The importance of social media networks such as Facebook and Twitter is evident. The latest example is what appears to have happened in the last couple of days in the UK with Facebook removing dozens of profiles from its site, causing an outcry from campaigners trying to organise anti-austerity protests this weekend.
The Guardian reports:
The deactivated pages include UK Uncut, and pages created by students during last December’s university occupations.
A list posted on the Stop Facebook Purge group says Chesterfield Stop the Cuts, Tower Hamlet Greens, London Student Assembly, Southwark SoS and Bristol Uncut sites are no longer functioning.
Administrators for the profiles say hundreds of links between activists have been broken in the run up to the May Day bank holiday. When users click on URL links the message “the page you requested was not found” now appears.
Online news site Ekklesia reported that:
The social networking site Facebook is facing massive pressure from campaigners, civil liberties activists and journalists tonight after suspending a series of UK-based ‘political’ accounts.
In what University College of London students, UK Uncut and others are calling a ‘purge’ – coinciding with police action against radical and dissenting groups on the day of the royal wedding – more than 50 Facebook pages have been put out of operation.
Among those affected have been Save NHS, Rochdale Law Centre, Tower Hamlets Greens, Bootle Labour, Bristol Bookfair, Westminster Trades Council and London Student Assembly.

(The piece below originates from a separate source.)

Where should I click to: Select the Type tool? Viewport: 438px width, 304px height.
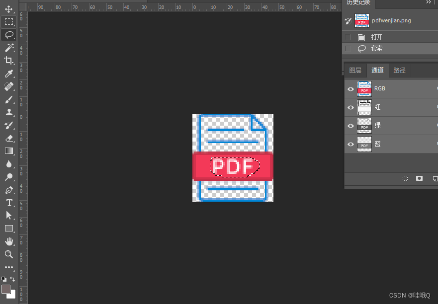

Specifically anti-cuts and student protest groups are also targeted. Only progressive or radical groups seem to have been impacted.
At first Facebook refused to comment, but after grassroots digital action and national media reporting (including the Guardian newspaper and Channel 4 television news), the company responded to protesters by suggesting that their action related to a a technical “violation of terms issue” relating to the “wrong” kind of page.
A spokesperson told Channel 4: “The reason all of these profiles came down at once is simple. Facebook’s security tools constantly work to maintain our real name culture by removing profiles that are ‘fake’ or don’t belong to an individual person, but rather a campaign, an animal, or an organisation.”
But critics say this does not explain the apparently selective effect of the action.
It appears there’s been cooperation between the State and a major online networking site to address perceived or actual threats surrounding the Royal Wedding.
The issue for me is not so much whether Facebook should ever interfere with an activist page. Sometimes there may be good reasons, and every online social media site, including Red Alert, must have some rules and standards and make them clear to everyone.
But what if what appears to be arbitrary censorship and take downs occur, which may have political motives? Affecting the ability of citizens to lawfully protest and object to government policies, or dare I say. Even the Monarchy? That’s the issue. How do you guard against that?